第20話 花が咲いた――食糧増産




 勝った勝ったの勇ましい報道をよそに戦局が悪化して来ると、社会がまわらなくなり、食べもの、着るもの、日用品……あらゆる品物が足りなくなって来ました。


 なかでも、もっとも困ったのは食べものです。

 栄養のあるお菜など夢のまた夢、白いごはんも昔語りとなり、来る日も来る日も水っぽい雑炊ばかり。ホッカホカの炊き立ての飯、田んぼの畔で頬張ったむすび、思いっきり食いたいなあ。おい、そんなこと言うなよ。のどから手が飛び出すぜ。


 国民が一丸となっているときに不謹慎だと叱られてしまいますから、おおっぴらには言えませんが、親しい仲間内では、うっそりと暗いため息をつき合いました。

 

      *

 

 なんのこれしき、戦地の兵隊さんのご苦労を思えば、腹が減るぐらい……そう思って、みんなけんめいに堪えていますが、どう我慢しても、腹は空くのです。


 なら、手っ取り早くみんなで食糧増産を図ろうということになり、家庭や学校、職場、公園など思いつく限りの空き地を開墾して、野菜畑にすることにしました。


 むろん、スズ子さんの家も例外でいられるはずがありません。

 戦時下での例外は、「非国民」と呼ばれることを意味します。


 日々の暮らしをつなぐ配給切符も隣組単位で管理されているご時世に、地域から弾き出されてしまったら、今日明日からさっそく生きていかれなくなるでしょう。


 幼いころから花が大好きだったスズ子さんは、心の内で「ごめんね、ごめんね」と詫びながら、長いこと丹精して来た花の根を引き抜いて野菜の種を蒔きました。

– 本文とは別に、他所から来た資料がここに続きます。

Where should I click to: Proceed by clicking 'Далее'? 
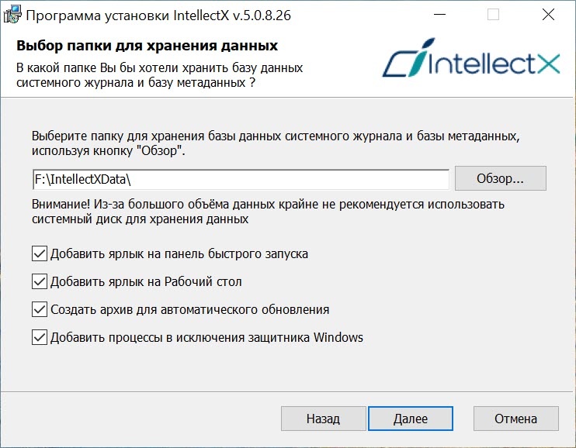tap(411, 419)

 家といっても生まれ育った家ではなく、嫁いで来た家ですから、頼りの夫が出征してしまったいま、スズ子さんは寄る辺のない心細さをひしひしと感じています。

 

      *

 

 女手ひとつで5人の子どもを育て上げたお姑さんは、スズ子さんの夫である長男と年子の次男とを相次いで戦地に送ってから、目に見えて元気がなくなりました。

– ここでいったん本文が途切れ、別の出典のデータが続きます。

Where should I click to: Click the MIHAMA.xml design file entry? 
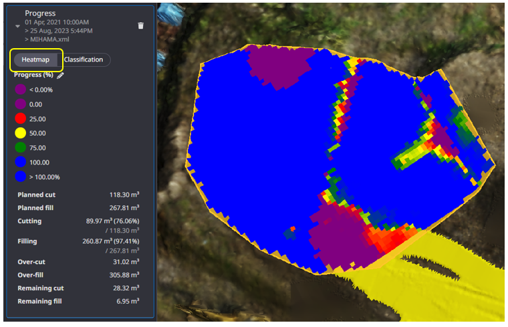click(47, 40)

 近所に嫁いでいる義妹たちがやって来ると、母子水入らずでひそひそ。

 スズ子さんがお茶を運んで行くと、ピタッと声が途絶えてしまいます。

  

      *


 そんな晩秋のある日のことです。

 裏庭でとつぜん蛮声がしました。

 

 ――これはどういうことだ? このご時世に!

 

 地域住民の動向にいつも鋭い目を光らせている在郷軍人会のなかでも、とりわけ強面で恐れられている屈強な老人が、ぬっしとばかりに仁王立ちになっています。

 

 ――あっ、それは……。

 

 スズ子さんが慌てて裏庭へ出ようとすると、奥の部屋にいたお姑さんがいち早く飛び出して来ました。そして「それは戦地の兵隊さんたちの武運長久を祈願して、このわたしが大事に育てているのですよ」昂然と胸を張って言ってくれました。


 一歩も退かない気構えのお姑さんに、元軍人は不承ぶしょう立ち去りました。

 薄紫のひと群れは、スズ子さんがほんの少し残しておいた野菊だったのです。

 

      *

 

 すべての国民を泣きに泣かせたまま、戦争は惨めに負けて終わりました。

 遺骨の代わりに小石や貝殻を入れた白木の箱がふたつ、縁側に並んでいます。

 山から吹いて来た秋風が、薄紫色の野紺菊を、フルフルとふるわせています。


      *

  

 とある高原都市のひとりの小学校教師が荒みきった戦後社会に灯をともそうと、家庭の庭や地域の空き地に花を植える活動を始めたのは昭和27年のことでした。


 小さな苗のひと株から始まった草の根活動は、やがて「花いっぱい運動」として全国に広がってゆきました。76年後のいま、日本列島には花がいっぱいです。